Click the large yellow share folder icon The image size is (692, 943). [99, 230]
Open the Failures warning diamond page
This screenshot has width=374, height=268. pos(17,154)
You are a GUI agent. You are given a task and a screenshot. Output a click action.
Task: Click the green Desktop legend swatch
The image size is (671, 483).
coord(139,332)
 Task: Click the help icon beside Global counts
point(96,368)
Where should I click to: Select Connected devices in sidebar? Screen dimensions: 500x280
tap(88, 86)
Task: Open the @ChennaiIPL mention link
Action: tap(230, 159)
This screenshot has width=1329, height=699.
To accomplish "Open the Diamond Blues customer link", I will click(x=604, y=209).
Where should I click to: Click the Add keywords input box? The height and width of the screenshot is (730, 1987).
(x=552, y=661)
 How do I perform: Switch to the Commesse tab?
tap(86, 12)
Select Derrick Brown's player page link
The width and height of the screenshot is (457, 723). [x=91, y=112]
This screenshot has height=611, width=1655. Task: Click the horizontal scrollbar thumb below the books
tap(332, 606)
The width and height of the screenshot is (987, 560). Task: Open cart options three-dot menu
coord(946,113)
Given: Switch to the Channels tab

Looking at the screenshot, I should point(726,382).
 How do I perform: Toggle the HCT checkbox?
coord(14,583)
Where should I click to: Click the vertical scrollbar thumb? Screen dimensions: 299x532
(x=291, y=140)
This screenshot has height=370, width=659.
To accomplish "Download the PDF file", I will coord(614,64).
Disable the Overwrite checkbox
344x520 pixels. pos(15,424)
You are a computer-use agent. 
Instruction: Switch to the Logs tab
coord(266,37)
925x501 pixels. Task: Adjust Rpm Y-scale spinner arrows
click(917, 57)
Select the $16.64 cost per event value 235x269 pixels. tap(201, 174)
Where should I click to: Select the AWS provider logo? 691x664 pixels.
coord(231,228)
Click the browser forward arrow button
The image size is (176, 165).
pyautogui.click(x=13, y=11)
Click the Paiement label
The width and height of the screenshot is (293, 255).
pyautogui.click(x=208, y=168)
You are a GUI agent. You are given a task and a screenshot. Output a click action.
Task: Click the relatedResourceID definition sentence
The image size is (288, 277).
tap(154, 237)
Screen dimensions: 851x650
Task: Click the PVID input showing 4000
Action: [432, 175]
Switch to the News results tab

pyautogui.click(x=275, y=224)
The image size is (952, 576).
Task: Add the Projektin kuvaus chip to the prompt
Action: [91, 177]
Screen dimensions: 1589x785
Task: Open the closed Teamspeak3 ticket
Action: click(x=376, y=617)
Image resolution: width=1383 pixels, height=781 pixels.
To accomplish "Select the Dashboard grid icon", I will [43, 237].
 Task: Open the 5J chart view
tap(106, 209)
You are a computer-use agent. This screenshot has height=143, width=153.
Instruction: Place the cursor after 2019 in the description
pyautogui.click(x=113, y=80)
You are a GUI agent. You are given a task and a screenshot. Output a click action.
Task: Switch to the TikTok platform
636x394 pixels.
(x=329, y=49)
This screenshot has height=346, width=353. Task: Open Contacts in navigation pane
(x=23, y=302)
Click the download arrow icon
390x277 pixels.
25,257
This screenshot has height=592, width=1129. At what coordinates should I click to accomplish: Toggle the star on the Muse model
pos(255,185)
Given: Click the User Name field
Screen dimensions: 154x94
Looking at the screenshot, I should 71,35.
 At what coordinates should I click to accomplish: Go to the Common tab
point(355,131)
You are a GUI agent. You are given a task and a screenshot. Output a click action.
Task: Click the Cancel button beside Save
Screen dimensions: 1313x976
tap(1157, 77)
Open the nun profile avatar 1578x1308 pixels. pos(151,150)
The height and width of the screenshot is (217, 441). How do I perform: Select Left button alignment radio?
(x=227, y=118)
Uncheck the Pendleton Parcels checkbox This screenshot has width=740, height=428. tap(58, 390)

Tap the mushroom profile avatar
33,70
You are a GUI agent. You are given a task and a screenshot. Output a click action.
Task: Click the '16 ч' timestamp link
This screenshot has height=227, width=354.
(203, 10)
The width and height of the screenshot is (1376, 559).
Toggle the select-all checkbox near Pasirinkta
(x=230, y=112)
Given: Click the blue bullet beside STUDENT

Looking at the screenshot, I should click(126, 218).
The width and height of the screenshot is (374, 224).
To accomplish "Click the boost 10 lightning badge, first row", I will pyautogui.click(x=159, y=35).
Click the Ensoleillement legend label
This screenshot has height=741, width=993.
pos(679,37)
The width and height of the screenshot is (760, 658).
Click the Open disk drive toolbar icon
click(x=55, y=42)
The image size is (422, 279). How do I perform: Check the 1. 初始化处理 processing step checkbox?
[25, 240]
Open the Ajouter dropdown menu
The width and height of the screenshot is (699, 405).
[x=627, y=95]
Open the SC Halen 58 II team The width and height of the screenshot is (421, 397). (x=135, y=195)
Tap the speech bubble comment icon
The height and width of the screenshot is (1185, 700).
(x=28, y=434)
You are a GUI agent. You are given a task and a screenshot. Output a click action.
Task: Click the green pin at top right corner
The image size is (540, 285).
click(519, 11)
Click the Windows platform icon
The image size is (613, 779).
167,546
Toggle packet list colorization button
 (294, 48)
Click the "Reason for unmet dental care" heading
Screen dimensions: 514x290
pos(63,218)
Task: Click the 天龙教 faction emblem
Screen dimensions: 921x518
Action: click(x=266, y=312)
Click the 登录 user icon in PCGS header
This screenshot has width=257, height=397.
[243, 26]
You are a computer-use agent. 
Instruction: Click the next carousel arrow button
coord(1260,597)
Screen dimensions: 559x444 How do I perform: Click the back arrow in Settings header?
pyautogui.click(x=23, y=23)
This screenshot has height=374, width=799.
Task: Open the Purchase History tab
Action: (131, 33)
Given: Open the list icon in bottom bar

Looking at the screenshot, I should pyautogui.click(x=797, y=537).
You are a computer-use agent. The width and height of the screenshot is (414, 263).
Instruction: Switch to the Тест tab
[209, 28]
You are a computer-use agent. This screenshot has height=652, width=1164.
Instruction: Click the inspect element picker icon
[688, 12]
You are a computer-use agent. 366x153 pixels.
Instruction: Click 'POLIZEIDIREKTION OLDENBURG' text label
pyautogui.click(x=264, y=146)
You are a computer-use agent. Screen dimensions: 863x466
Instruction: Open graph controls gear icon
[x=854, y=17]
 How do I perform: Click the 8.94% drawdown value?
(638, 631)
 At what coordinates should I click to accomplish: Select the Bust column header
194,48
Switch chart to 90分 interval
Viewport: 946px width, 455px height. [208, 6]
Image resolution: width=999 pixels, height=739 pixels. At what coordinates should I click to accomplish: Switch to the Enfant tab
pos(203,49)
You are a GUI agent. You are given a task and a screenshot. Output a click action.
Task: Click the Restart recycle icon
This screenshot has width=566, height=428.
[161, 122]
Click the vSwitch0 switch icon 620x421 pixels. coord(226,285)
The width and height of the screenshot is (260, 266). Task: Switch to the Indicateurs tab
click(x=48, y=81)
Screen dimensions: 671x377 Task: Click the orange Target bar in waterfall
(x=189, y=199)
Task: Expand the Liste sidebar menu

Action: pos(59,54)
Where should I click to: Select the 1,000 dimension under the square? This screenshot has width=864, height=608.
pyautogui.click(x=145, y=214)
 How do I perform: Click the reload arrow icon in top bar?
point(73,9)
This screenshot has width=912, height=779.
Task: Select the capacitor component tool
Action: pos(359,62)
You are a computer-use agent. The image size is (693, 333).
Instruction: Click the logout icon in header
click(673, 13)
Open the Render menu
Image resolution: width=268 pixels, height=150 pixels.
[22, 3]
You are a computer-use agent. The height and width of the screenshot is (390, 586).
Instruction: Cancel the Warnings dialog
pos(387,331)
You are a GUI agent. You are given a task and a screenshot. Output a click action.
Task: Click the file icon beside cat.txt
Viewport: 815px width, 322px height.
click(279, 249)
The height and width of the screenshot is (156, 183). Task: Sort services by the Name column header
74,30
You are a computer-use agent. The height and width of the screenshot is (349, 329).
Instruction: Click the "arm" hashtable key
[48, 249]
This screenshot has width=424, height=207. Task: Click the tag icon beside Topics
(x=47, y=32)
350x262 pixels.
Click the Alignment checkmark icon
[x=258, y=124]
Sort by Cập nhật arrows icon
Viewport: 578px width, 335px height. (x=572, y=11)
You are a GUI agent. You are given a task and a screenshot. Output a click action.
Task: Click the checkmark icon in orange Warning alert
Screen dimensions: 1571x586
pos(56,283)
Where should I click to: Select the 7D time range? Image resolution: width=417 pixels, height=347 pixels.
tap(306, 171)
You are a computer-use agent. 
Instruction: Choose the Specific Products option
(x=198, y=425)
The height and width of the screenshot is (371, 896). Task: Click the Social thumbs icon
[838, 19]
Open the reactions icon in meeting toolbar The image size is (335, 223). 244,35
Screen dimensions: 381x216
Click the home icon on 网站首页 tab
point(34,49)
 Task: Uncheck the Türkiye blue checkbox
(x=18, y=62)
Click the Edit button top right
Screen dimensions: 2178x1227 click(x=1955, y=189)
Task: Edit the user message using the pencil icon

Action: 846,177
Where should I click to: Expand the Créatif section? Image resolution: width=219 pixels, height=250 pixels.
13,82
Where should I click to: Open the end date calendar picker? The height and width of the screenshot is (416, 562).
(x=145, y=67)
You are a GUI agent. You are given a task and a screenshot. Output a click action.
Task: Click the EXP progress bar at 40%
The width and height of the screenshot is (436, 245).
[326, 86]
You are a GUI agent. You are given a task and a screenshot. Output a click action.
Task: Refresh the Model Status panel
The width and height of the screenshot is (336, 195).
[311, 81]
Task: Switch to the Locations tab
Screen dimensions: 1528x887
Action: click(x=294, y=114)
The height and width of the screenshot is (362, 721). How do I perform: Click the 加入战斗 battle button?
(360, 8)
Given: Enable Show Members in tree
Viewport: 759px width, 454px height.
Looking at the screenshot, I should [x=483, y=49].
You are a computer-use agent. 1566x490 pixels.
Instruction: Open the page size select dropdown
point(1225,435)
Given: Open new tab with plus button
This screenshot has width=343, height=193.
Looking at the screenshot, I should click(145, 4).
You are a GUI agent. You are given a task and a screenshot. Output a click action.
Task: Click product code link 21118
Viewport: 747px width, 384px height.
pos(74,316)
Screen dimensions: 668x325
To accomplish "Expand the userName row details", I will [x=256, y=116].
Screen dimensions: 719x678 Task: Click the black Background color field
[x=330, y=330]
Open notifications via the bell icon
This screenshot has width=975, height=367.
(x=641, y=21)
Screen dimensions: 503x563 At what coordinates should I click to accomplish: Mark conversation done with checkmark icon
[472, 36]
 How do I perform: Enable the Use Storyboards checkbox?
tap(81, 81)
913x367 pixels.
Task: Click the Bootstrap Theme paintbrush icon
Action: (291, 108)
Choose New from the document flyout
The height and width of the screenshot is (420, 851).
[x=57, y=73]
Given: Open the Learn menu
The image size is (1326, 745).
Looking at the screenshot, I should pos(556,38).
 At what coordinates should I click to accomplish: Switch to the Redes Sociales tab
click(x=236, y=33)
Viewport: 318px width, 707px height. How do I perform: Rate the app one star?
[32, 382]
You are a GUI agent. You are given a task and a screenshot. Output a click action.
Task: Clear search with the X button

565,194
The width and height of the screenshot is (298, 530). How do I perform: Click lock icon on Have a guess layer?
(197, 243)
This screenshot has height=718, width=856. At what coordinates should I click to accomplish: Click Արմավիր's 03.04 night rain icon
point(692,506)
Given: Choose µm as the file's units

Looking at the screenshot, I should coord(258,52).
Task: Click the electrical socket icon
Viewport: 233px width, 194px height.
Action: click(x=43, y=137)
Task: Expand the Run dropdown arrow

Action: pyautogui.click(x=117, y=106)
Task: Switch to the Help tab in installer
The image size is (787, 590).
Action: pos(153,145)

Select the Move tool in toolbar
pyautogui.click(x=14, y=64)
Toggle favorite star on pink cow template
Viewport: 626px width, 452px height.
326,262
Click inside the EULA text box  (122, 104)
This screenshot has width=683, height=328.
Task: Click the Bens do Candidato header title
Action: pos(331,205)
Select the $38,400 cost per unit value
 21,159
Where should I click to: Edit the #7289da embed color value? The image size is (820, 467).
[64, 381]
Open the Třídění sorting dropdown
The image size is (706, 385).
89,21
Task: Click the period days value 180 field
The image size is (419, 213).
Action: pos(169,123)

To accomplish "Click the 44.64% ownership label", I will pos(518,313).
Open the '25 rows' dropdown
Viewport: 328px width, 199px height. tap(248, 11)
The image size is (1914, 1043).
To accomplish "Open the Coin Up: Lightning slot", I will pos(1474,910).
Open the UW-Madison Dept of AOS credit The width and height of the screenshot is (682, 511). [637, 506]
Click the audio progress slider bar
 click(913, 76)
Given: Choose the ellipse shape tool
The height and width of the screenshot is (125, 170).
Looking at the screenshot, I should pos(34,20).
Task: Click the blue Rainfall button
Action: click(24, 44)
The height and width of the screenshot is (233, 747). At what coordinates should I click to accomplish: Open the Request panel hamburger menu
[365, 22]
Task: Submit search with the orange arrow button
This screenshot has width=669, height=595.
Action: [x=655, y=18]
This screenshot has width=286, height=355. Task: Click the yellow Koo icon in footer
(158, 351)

◆ PROBLEM REQUIREMENTS
Could you retype exactly the lines above, starting at the line that contains "Click the Windows platform icon" and ending at the line that contains "You are a computer-use agent. Screen", and nothing more?

◆ TASK SOLUTION
Click the Windows platform icon
The image size is (613, 779).
167,546
Toggle packet list colorization button
 (294, 48)
Click the "Reason for unmet dental care" heading
Screen dimensions: 514x290
pos(63,218)
Task: Click the 天龙教 faction emblem
Screen dimensions: 921x518
Action: click(x=266, y=312)
Click the 登录 user icon in PCGS header
This screenshot has width=257, height=397.
[243, 26]
You are a computer-use agent. 
Instruction: Click the next carousel arrow button
coord(1260,597)
Screen dimensions: 559x444 How do I perform: Click the back arrow in Settings header?
pyautogui.click(x=23, y=23)
This screenshot has height=374, width=799.
Task: Open the Purchase History tab
Action: (131, 33)
Given: Open the list icon in bottom bar

Looking at the screenshot, I should pyautogui.click(x=797, y=537).
You are a computer-use agent. The width and height of the screenshot is (414, 263).
Instruction: Switch to the Тест tab
[209, 28]
You are a computer-use agent. This screenshot has height=652, width=1164.
Instruction: Click the inspect element picker icon
[688, 12]
You are a computer-use agent. 366x153 pixels.
Instruction: Click 'POLIZEIDIREKTION OLDENBURG' text label
pyautogui.click(x=264, y=146)
You are a computer-use agent. Screen dimensions: 863x466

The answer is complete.